Wilson, though, is slightly cautious about electrification – but not for the reasons you might expect.
“If you want to electrify a classic for various reasons, have at it,” says Wilson, “it’s your car. But my argument is please don’t do it thinking you are actually improving the planet because, if you fit new systems, you’re re-embedding carbon because the system has been manufactured recently, so now you’re putting new carbon back in.”
“My fear, though, is about who is doing this work? Are they doing it to Reg. 100 [the UN Economic Commission for Europe’s battery safety regulation]? Are they doing full-functioning safety evaluations? Is the weight distribution of the car right? Have they improved the suspension and the brakes?”
“Then you could say, ‘Well, what if we did an old [Nissan] Leaf system? That isn’t embedding carbon’ that isn’t a bad idea.”

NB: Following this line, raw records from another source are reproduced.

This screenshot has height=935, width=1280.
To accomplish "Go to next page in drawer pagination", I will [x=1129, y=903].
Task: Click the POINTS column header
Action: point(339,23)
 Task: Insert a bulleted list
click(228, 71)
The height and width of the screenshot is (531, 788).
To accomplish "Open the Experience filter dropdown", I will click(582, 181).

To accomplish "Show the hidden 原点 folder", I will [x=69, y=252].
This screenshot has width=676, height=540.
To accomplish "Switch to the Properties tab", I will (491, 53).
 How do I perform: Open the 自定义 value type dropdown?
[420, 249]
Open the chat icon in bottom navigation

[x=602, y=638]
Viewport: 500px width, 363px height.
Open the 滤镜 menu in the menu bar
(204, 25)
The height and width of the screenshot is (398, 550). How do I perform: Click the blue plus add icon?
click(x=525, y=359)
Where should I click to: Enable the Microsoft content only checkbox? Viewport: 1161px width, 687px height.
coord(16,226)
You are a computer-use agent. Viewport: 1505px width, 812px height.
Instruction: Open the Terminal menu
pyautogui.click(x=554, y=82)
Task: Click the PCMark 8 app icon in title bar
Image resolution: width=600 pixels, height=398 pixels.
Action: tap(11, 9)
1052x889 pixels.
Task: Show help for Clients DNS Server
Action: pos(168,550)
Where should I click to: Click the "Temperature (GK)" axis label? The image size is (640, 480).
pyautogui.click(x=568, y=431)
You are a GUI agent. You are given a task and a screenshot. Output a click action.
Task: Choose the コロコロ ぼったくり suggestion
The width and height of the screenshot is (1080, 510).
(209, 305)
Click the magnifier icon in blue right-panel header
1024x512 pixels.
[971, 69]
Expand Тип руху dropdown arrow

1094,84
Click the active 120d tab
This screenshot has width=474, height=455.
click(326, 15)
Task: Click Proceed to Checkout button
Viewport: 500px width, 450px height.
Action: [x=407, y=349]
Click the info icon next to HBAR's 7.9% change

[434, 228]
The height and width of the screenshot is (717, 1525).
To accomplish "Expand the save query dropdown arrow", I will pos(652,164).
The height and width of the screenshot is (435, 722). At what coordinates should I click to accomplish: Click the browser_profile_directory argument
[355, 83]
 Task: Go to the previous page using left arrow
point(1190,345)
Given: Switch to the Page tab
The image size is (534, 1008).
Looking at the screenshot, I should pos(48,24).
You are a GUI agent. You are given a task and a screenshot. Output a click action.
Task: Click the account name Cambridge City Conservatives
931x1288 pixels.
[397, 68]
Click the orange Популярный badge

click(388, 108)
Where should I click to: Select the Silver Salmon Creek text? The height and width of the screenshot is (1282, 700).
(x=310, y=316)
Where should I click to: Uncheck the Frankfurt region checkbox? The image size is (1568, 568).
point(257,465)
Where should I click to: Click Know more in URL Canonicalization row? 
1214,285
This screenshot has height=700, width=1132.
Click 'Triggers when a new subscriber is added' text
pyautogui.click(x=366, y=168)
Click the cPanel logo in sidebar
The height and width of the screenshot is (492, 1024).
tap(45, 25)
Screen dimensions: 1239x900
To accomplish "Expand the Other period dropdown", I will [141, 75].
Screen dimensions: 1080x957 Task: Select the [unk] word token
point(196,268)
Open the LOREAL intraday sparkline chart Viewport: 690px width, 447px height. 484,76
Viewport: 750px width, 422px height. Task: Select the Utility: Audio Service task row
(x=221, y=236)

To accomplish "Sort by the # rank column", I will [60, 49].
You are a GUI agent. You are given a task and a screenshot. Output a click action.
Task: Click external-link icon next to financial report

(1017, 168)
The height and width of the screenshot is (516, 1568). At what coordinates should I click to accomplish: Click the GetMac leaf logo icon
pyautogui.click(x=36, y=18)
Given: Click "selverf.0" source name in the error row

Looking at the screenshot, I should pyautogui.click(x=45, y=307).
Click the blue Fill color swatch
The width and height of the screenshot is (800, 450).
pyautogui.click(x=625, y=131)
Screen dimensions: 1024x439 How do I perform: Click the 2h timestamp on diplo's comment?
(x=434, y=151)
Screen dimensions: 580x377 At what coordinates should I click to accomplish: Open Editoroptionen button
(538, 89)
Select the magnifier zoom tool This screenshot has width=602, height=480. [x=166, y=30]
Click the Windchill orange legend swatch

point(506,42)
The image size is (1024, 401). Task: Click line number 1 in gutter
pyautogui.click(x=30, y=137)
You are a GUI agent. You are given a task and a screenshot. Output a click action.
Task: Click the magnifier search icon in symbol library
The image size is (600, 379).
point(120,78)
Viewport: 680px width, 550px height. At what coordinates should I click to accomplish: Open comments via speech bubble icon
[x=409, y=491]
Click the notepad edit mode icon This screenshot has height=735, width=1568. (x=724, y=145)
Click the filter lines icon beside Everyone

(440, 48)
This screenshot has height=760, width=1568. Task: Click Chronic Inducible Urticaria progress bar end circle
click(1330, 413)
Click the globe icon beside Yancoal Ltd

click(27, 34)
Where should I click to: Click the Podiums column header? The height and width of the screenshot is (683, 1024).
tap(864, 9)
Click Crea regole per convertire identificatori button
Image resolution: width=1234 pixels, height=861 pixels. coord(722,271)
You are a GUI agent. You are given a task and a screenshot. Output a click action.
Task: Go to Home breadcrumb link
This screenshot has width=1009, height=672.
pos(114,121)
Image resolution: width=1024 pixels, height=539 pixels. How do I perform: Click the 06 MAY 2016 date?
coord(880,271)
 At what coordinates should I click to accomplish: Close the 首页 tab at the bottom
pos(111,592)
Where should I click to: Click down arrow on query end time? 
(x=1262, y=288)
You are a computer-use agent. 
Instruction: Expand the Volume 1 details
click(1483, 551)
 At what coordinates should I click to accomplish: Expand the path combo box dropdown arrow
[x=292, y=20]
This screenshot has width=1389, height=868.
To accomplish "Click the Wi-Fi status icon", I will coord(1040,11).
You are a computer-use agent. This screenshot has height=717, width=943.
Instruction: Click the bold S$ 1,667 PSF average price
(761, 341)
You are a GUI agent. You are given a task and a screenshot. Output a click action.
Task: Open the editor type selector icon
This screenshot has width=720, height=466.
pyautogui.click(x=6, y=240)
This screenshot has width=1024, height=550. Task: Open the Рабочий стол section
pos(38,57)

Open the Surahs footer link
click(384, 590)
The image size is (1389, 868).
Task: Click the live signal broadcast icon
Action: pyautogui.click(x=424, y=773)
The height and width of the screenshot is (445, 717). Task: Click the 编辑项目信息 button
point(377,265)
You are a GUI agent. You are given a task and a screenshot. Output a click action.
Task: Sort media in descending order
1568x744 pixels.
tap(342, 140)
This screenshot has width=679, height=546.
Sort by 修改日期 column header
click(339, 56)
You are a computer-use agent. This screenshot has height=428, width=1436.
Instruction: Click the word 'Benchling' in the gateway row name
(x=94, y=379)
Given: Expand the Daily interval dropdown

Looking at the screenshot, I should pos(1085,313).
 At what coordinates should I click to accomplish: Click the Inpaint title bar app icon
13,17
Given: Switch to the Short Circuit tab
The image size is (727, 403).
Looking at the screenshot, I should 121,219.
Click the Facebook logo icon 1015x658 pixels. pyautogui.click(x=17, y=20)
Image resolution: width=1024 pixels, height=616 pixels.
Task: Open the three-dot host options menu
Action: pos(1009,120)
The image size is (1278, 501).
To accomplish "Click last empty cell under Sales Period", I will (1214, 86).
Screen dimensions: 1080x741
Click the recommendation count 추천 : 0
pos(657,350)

“We’ve got one electrification company as a member,” explains Wilson. “I’m trying really hard to get another one onboard and I had a really good chat with him recently. He told me all about Reg. 100, functional safety on his conversions on classic cars – he’s doing an outstanding job.”
“Unfortunately, he’s fitting new systems and he’s bringing them in from China.”
Storm in a Teacup?
When it comes to fighting climate change, however, there are significantly bigger fish to be fried than the UK’s classic car scene.
“A survey was done recently that went out to a bunch of enthusiasts,” says Wilson, “and there is an average of about 1,200 miles per year done in the average classic. Now that was a group of willing enthusiasts so, in reality, I think we’re well below 1,200 miles per year if you take the average of the whole population.”
The associated carbon emissions from classic cars are dwarfed, according to Wilson, by phone and computer use.
“But if you take 1,200 miles in an average car, it’s really clear when you do the maths that it is substantially less emitting than your mobile phone in any given year,” explains Wilson. “So, you’re driving your electric vehicle, you and your husband have both got a mobile phone, you’ve both got a PC, you both leave them running at night, you leave the telly on standby, or you drive your classic – which one is better?”
“Now, obviously, I joke,” says Wilson, “because it’s not quite like that. But that’s what we’re getting at, they’re [classic cars] very sustainable – reuse, recycle.”
In fact, in 2019, just 0.2% of all UK road transport milage was attributable to classic cars. “As a sector, we are vanishingly small in terms of our contribution to the climate.”
Wilson and, by extension, the HCVA are not looking to stubbornly stand by their classic cars with wanton disregard for the climate and changing conditions.
“I was involved for seven years with the Advanced Propulsion Centre and Driving the Electric Revolution,” says Wilson, “and I’m fully supportive of EVs and all they bring. But we have to have a balanced portfolio. I think hydrogen will have its place, sustainable fuels will have their place, and EVs will have their place.”
“But classic cars are a part of our cultural heritage,” says Wilson, “and we should preserve them in exactly the same way we would want to preserve Blenheim Palace or your local church.”
What is clear from talking to Wilson, though, is that preservation does not have to be at the expense of the planet.